Government Poundland 'back-to-work' schemes ruled legally flawed by Supreme Court
Five Supreme Court justices upheld a Court of Appeal decision that regulations underpinning the scheme were invalid
The Government's controversial “back-to-work” scheme at the centre of the high-profile Poundland case was legally flawed, the UK's highest court ruled today.
Iain Duncan Smith, the Work and Pensions Secretary, failed to overturn an earlier ruling that 2011 regulations underpinning the schemes were invalid, after taking the case to the highest court in the country.
At the same time as taking the appeal to the Supreme Court, the Government had fast-tracked retrospective legislation, the Jobseekers (Back to Work Schemes) Act, through Parliament.
Five Supreme Court justices upheld a Court of Appeal decision which went against the Government in February.
The case centred around Cait Reilly, a 24-year-old university graduate who challenged being made to work for free at a Poundland store in her area and claimed the scheme breached her human rights.
Jamieson Wilson, a 40-year-old unemployed HGV driver from Nottingham, also objected to doing unpaid work cleaning furniture and his jobseeker's allowance was stopped for six months as a result.
Lawyers representing the pair said all applicants who had their jobseeker's allowance withdrawn for non-compliance with the schemes could now reclaim their allowance as a result of this mornings ruling.
Following the judgment, Ms Reilly said she was "really pleased" with Tuesdays judgment, which she hopes "will serve to improve the current system and assist jobseekers who have been unfairly stripped of their benefits."
Speaking from outside the courtroom, she said: "I brought these proceedings because I knew that there was something wrong when I was stopped from doing voluntary work in a local museum and instead forced to work for Poundland for free."
The schemes were slammed by critics who described them as “slave labour” because they involved being made to work for free and cuts in jobseeker's allowance for those who failed to comply with the rules.
At the Court of Appeal Lord Justice Pill, Lady Justice Black and Sir Stanley Burnton unanimously agreed that the 2011 “work for your benefits” regulations failed to give the unemployed enough information, especially regarding the sanctions for refusing jobs under the schemes.
But the Supreme Court ruled that regulations did not constitute forced or compulsory labour, leading the Government to claim they too had emerged from the ruling victorious.
A Department for Work and Pensions spokesperson said: “The ruling today changes nothing. We are not paying back any benefits as a result of today’s ruling.”

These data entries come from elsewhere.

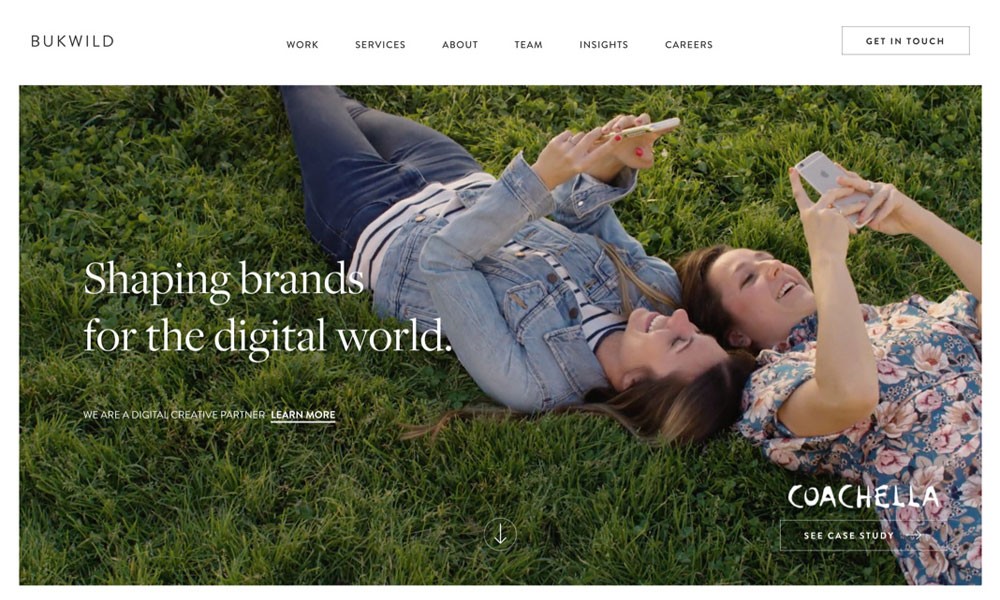This screenshot has height=600, width=1000.
Task: Visit the Careers page
Action: 689,45
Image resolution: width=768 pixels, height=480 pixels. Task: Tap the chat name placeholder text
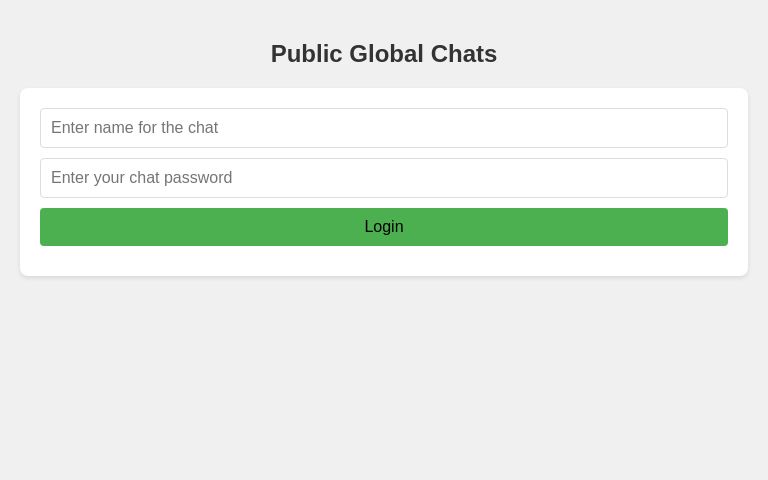[135, 128]
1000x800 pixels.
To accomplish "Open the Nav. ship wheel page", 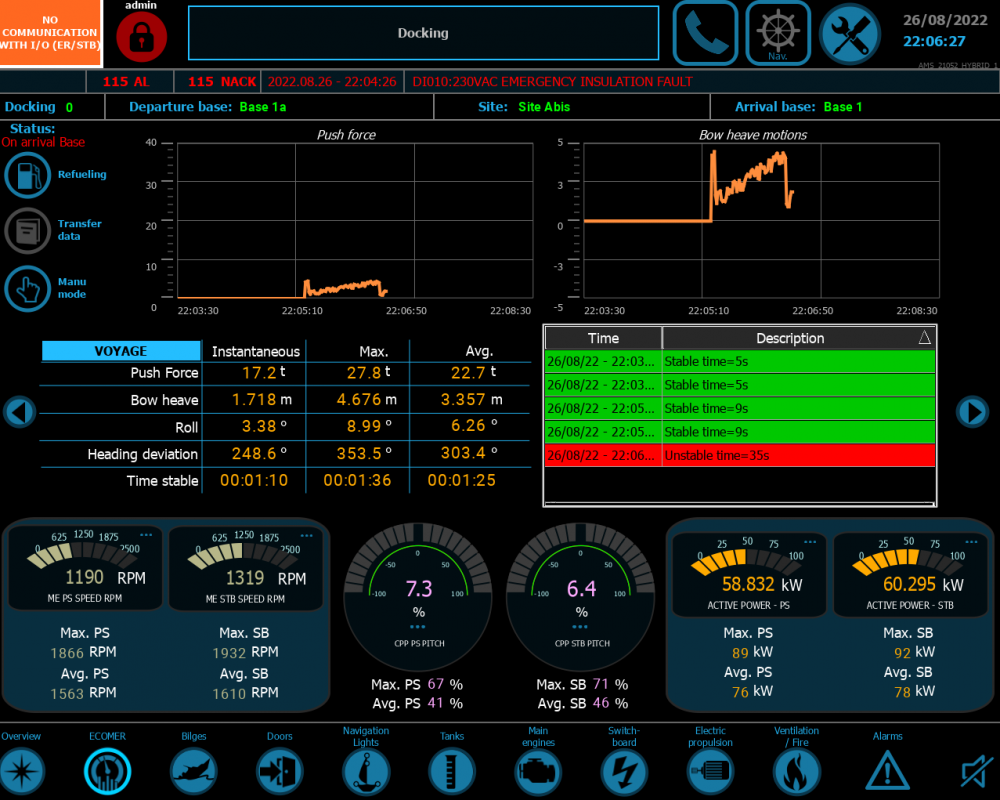I will [778, 33].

Responding to the Supreme Court verdict on Government employment schemes. Mr Duncan Smith said: “We are very pleased that the Supreme Court today unanimously upheld our right to require those claiming jobseeker’s allowance to take part in programmes which will help get them into work.
“We have always said that it was ridiculous to say that our schemes amounted to forced labour, and yet again we have won this argument.
”Ultimately this judgment confirms that it is right that we expect people to take getting into work seriously if they want to claim benefits.”